I can’t explain why, but this week I started reminiscing about one the comic book stores from my past. It’s not the first comic book store that I ever frequented; that would be Fantasy Comics. Fantasy Comics is still up and running and it’s some place that I make sure that I visit whenever I’m back home.
No, the comic book store that I was thinking about was Captain Spiffy’s.
Captain Spiffy’s holds a special place in my heart. I’ve got so many fond memories of that store and it’s been gone for years. But Captain Spiffy played a huge part in my evolution as a comic book reader.

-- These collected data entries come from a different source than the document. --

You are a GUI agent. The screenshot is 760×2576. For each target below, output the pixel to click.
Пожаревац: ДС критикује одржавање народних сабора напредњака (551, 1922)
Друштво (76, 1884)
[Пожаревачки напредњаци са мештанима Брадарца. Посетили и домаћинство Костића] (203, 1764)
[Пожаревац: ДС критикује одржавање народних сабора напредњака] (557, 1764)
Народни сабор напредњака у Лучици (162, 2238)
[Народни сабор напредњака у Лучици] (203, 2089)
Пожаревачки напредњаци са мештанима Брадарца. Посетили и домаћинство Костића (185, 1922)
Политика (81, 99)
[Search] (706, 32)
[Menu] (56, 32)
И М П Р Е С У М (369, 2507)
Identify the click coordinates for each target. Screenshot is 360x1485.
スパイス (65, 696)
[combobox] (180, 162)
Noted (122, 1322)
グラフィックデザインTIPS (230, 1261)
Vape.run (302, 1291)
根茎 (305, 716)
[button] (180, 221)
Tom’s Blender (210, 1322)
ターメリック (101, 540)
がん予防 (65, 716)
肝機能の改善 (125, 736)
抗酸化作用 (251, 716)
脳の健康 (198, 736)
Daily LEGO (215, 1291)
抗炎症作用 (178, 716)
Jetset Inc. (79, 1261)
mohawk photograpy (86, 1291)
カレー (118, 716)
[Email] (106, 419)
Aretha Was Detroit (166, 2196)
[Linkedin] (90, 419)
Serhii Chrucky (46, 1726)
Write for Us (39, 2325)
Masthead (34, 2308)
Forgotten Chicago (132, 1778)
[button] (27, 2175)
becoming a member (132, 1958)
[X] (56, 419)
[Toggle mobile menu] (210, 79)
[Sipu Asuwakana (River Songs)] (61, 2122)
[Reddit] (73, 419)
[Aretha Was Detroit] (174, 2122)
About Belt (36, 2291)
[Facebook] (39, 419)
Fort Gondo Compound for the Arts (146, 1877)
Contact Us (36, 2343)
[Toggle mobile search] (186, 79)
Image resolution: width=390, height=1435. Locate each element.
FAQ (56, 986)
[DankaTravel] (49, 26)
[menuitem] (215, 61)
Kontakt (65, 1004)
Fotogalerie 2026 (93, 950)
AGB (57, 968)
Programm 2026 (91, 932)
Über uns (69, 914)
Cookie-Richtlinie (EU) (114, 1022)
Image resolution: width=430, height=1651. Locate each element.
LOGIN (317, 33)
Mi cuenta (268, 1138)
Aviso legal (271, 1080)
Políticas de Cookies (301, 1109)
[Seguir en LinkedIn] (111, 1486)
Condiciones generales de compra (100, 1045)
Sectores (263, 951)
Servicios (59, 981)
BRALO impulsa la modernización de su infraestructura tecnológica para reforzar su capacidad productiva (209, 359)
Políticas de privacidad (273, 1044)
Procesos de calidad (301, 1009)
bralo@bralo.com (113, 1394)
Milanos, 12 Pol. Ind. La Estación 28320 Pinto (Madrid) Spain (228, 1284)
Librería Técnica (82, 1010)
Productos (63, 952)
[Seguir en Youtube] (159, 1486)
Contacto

For instance Captain Spiffy’s was where I first ventured into big event comics. It’s where I picked up the debuts of Cyborg Superman, Superboy, Steel and The Eradicator during the Reign of the Supermen storyline. Those heavy stock covers with the Superman symbol cut out.
I got those four issues and brought them back to school with me. Everyone was so excited to see who was behind those covers, who was trying to replace Superman. Of course this was before the internet and before Previews as a part of the comic book experience. We literally had no idea what to expect behind those covers.
We did the same thing with Knightfall. When Az-Bats made his debut in the new armor, everyone at school went crazy.
There was a similar excitement behind the launch of the Milestone books. I’d seen the house ads for the books in the DC books and I was really looking forward to those books. And while the line was called Milestone, they could have been called by the name of another DC imprint; Impact.
The impact those Milestone books had on myself and my friends was impossible to measure. First off, we were getting in on the ground floor of a new universe. But most importantly, we saw characters, heroes and villains, who looked like us. And again, those books were purchased at Captain Spiffy’s.
Because Captain Spiffy’s was centrally located, on the campus of the University of Arizona, it was an easy place to pop in and pick something up. That’s how I stumbled upon Starman.
I’d seen Starman on the stands before. The covers looked pretty cool, like a cross between the cover of a Vertigo book and that of a mainstream DC title. I’d seen Tony Harris’ work before in an issue of Green Lantern Corp Quarterly and I really liked it.
But one day I pop into Captain Spiffy’s looking to spend some money. I’ve got extra money burning a hole in my pocket and decided to venture outside of my comfort zone. I see Starman Secret Files & Origins and I think “what the hell?”
That book completely opened up my horizons on comic books. Because of Starman, I a) wasn’t afraid to try a comic that didn’t feature a costume b) was willing to try to catch up on a book that I hadn’t caught from #1 and c) learned that trying something new could reap great rewards.
I devoured that Secret Files & Origins and quickly went back to Captain Spiffy’s to pick up every issue of Starman they had (I think I managed to cop #41-44, a few issues in the 30’s and maybe 27 or 28.) I did mange to track down all previous issues and of course signed up for subsequent ones as well.
To me, Captain Spiffy’s symbolized everything great about comics in the 90’s. It was a fun to place to visit and because it was at the U of A, it felt cooler and older. And I just went there for comics. Captain Spiffy’s also offered classes on comic art, an art gallery and they supported local artists, comic and otherwise.
Captain Spiffy’s was a special place.
I don’t know what happened to Captain Spiffy’s. I don’t know why it closed; it’d left for school by then. All know is that one summer I came home and it was no longer there.
But even though it’s gone, I’ve still got my memories.
Well, it’s Wednesday, you should go out and pick up some new comics from your local comic shop.